• **Data items**:
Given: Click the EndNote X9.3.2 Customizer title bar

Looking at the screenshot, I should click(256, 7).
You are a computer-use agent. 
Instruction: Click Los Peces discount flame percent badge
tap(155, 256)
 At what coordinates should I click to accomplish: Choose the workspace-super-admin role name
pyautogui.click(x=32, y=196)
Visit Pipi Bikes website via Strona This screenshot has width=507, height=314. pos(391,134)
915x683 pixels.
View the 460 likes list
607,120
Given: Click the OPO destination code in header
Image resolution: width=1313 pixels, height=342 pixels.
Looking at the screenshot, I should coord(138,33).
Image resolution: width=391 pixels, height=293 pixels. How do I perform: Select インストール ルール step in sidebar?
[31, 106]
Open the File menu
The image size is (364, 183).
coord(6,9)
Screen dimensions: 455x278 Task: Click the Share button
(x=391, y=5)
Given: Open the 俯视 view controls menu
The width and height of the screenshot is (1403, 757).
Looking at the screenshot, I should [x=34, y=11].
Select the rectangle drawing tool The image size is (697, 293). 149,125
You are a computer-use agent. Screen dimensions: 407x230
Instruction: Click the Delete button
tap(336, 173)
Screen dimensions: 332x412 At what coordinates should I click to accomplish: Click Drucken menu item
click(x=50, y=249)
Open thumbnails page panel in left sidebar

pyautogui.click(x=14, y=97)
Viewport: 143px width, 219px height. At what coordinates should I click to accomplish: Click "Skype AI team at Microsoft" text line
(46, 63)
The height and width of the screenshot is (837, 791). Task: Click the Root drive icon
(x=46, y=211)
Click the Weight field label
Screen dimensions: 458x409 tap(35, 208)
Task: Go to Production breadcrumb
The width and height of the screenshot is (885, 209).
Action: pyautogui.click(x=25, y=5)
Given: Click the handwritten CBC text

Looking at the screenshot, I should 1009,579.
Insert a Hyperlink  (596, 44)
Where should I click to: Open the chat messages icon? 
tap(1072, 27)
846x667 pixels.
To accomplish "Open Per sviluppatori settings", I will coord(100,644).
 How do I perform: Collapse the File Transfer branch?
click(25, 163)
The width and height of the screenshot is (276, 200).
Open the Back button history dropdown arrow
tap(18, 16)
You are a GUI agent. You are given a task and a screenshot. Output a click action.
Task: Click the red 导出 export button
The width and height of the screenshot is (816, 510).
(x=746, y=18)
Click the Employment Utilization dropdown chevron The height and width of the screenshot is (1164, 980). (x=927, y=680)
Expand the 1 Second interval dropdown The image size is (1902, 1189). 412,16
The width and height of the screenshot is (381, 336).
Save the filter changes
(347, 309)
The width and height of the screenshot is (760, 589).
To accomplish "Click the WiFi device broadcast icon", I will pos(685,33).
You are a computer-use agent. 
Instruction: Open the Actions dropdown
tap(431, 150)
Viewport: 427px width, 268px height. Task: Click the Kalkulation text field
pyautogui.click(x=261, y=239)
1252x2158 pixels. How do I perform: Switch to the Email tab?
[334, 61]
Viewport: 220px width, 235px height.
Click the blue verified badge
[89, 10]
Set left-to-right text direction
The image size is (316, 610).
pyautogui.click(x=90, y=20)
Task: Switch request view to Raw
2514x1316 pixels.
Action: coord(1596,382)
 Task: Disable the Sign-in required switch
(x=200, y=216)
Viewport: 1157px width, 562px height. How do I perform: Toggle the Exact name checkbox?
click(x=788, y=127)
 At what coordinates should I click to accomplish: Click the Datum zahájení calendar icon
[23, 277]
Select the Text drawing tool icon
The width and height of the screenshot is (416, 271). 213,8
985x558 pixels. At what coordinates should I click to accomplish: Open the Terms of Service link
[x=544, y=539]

• **Task prompt**: Copy all of the data above line for line, with no changes.

• **Task output**:
Given: Click the EndNote X9.3.2 Customizer title bar

Looking at the screenshot, I should click(256, 7).
You are a computer-use agent. 
Instruction: Click Los Peces discount flame percent badge
tap(155, 256)
 At what coordinates should I click to accomplish: Choose the workspace-super-admin role name
pyautogui.click(x=32, y=196)
Visit Pipi Bikes website via Strona This screenshot has width=507, height=314. pos(391,134)
915x683 pixels.
View the 460 likes list
607,120
Given: Click the OPO destination code in header
Image resolution: width=1313 pixels, height=342 pixels.
Looking at the screenshot, I should coord(138,33).
Image resolution: width=391 pixels, height=293 pixels. How do I perform: Select インストール ルール step in sidebar?
[31, 106]
Open the File menu
The image size is (364, 183).
coord(6,9)
Screen dimensions: 455x278 Task: Click the Share button
(x=391, y=5)
Given: Open the 俯视 view controls menu
The width and height of the screenshot is (1403, 757).
Looking at the screenshot, I should [x=34, y=11].
Select the rectangle drawing tool The image size is (697, 293). 149,125
You are a computer-use agent. Screen dimensions: 407x230
Instruction: Click the Delete button
tap(336, 173)
Screen dimensions: 332x412 At what coordinates should I click to accomplish: Click Drucken menu item
click(x=50, y=249)
Open thumbnails page panel in left sidebar

pyautogui.click(x=14, y=97)
Viewport: 143px width, 219px height. At what coordinates should I click to accomplish: Click "Skype AI team at Microsoft" text line
(46, 63)
The height and width of the screenshot is (837, 791). Task: Click the Root drive icon
(x=46, y=211)
Click the Weight field label
Screen dimensions: 458x409 tap(35, 208)
Task: Go to Production breadcrumb
The width and height of the screenshot is (885, 209).
Action: pyautogui.click(x=25, y=5)
Given: Click the handwritten CBC text

Looking at the screenshot, I should 1009,579.
Insert a Hyperlink  (596, 44)
Where should I click to: Open the chat messages icon? 
tap(1072, 27)
846x667 pixels.
To accomplish "Open Per sviluppatori settings", I will coord(100,644).
 How do I perform: Collapse the File Transfer branch?
click(25, 163)
The width and height of the screenshot is (276, 200).
Open the Back button history dropdown arrow
tap(18, 16)
You are a GUI agent. You are given a task and a screenshot. Output a click action.
Task: Click the red 导出 export button
The width and height of the screenshot is (816, 510).
(x=746, y=18)
Click the Employment Utilization dropdown chevron The height and width of the screenshot is (1164, 980). (x=927, y=680)
Expand the 1 Second interval dropdown The image size is (1902, 1189). 412,16
The width and height of the screenshot is (381, 336).
Save the filter changes
(347, 309)
The width and height of the screenshot is (760, 589).
To accomplish "Click the WiFi device broadcast icon", I will pos(685,33).
You are a computer-use agent. 
Instruction: Open the Actions dropdown
tap(431, 150)
Viewport: 427px width, 268px height. Task: Click the Kalkulation text field
pyautogui.click(x=261, y=239)
1252x2158 pixels. How do I perform: Switch to the Email tab?
[334, 61]
Viewport: 220px width, 235px height.
Click the blue verified badge
[89, 10]
Set left-to-right text direction
The image size is (316, 610).
pyautogui.click(x=90, y=20)
Task: Switch request view to Raw
2514x1316 pixels.
Action: coord(1596,382)
 Task: Disable the Sign-in required switch
(x=200, y=216)
Viewport: 1157px width, 562px height. How do I perform: Toggle the Exact name checkbox?
click(x=788, y=127)
 At what coordinates should I click to accomplish: Click the Datum zahájení calendar icon
[23, 277]
Select the Text drawing tool icon
The width and height of the screenshot is (416, 271). 213,8
985x558 pixels. At what coordinates should I click to accomplish: Open the Terms of Service link
[x=544, y=539]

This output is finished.